▶ [Source data]:
»»
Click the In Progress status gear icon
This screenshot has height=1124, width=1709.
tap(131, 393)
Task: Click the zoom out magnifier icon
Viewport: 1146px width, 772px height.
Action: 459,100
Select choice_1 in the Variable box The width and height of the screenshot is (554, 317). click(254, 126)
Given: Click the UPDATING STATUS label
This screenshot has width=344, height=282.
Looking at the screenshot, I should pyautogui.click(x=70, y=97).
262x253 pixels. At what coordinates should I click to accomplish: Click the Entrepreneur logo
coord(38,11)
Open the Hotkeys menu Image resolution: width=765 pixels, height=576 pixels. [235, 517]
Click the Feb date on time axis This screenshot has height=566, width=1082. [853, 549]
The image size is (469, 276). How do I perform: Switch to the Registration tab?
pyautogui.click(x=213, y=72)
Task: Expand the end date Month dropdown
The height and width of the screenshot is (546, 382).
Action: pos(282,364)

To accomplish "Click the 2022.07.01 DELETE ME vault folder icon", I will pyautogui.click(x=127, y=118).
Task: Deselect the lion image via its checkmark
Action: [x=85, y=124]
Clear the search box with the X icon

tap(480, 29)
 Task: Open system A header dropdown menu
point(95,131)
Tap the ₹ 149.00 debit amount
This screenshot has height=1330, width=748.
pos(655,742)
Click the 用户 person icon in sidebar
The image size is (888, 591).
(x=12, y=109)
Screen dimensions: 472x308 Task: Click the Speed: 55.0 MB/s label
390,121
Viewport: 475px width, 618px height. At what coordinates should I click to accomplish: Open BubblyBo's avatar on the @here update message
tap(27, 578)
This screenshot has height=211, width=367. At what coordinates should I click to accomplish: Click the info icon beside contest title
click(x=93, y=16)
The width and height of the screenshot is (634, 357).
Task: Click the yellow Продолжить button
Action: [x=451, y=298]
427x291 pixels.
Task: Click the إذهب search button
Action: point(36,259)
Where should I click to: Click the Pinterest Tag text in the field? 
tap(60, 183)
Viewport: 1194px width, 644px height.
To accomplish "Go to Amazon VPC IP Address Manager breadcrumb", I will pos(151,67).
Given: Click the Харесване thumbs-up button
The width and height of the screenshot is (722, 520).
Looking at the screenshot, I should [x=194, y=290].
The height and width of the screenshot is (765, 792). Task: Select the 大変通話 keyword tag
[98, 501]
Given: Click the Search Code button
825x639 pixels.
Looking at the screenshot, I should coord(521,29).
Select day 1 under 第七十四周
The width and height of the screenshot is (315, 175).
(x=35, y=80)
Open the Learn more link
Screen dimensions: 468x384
««
▶ [How to complete this task]:
An exact repeat of all the entries above is required.

▶ [Solution to the exercise]:
Click the In Progress status gear icon
This screenshot has height=1124, width=1709.
tap(131, 393)
Task: Click the zoom out magnifier icon
Viewport: 1146px width, 772px height.
Action: 459,100
Select choice_1 in the Variable box The width and height of the screenshot is (554, 317). click(254, 126)
Given: Click the UPDATING STATUS label
This screenshot has width=344, height=282.
Looking at the screenshot, I should pyautogui.click(x=70, y=97).
262x253 pixels. At what coordinates should I click to accomplish: Click the Entrepreneur logo
coord(38,11)
Open the Hotkeys menu Image resolution: width=765 pixels, height=576 pixels. [235, 517]
Click the Feb date on time axis This screenshot has height=566, width=1082. [853, 549]
The image size is (469, 276). How do I perform: Switch to the Registration tab?
pyautogui.click(x=213, y=72)
Task: Expand the end date Month dropdown
The height and width of the screenshot is (546, 382).
Action: pos(282,364)

To accomplish "Click the 2022.07.01 DELETE ME vault folder icon", I will pyautogui.click(x=127, y=118).
Task: Deselect the lion image via its checkmark
Action: [x=85, y=124]
Clear the search box with the X icon

tap(480, 29)
 Task: Open system A header dropdown menu
point(95,131)
Tap the ₹ 149.00 debit amount
This screenshot has height=1330, width=748.
pos(655,742)
Click the 用户 person icon in sidebar
The image size is (888, 591).
(x=12, y=109)
Screen dimensions: 472x308 Task: Click the Speed: 55.0 MB/s label
390,121
Viewport: 475px width, 618px height. At what coordinates should I click to accomplish: Open BubblyBo's avatar on the @here update message
tap(27, 578)
This screenshot has height=211, width=367. At what coordinates should I click to accomplish: Click the info icon beside contest title
click(x=93, y=16)
The width and height of the screenshot is (634, 357).
Task: Click the yellow Продолжить button
Action: [x=451, y=298]
427x291 pixels.
Task: Click the إذهب search button
Action: point(36,259)
Where should I click to: Click the Pinterest Tag text in the field? 
tap(60, 183)
Viewport: 1194px width, 644px height.
To accomplish "Go to Amazon VPC IP Address Manager breadcrumb", I will pos(151,67).
Given: Click the Харесване thumbs-up button
The width and height of the screenshot is (722, 520).
Looking at the screenshot, I should [x=194, y=290].
The height and width of the screenshot is (765, 792). Task: Select the 大変通話 keyword tag
[98, 501]
Given: Click the Search Code button
825x639 pixels.
Looking at the screenshot, I should coord(521,29).
Select day 1 under 第七十四周
The width and height of the screenshot is (315, 175).
(x=35, y=80)
Open the Learn more link
Screen dimensions: 468x384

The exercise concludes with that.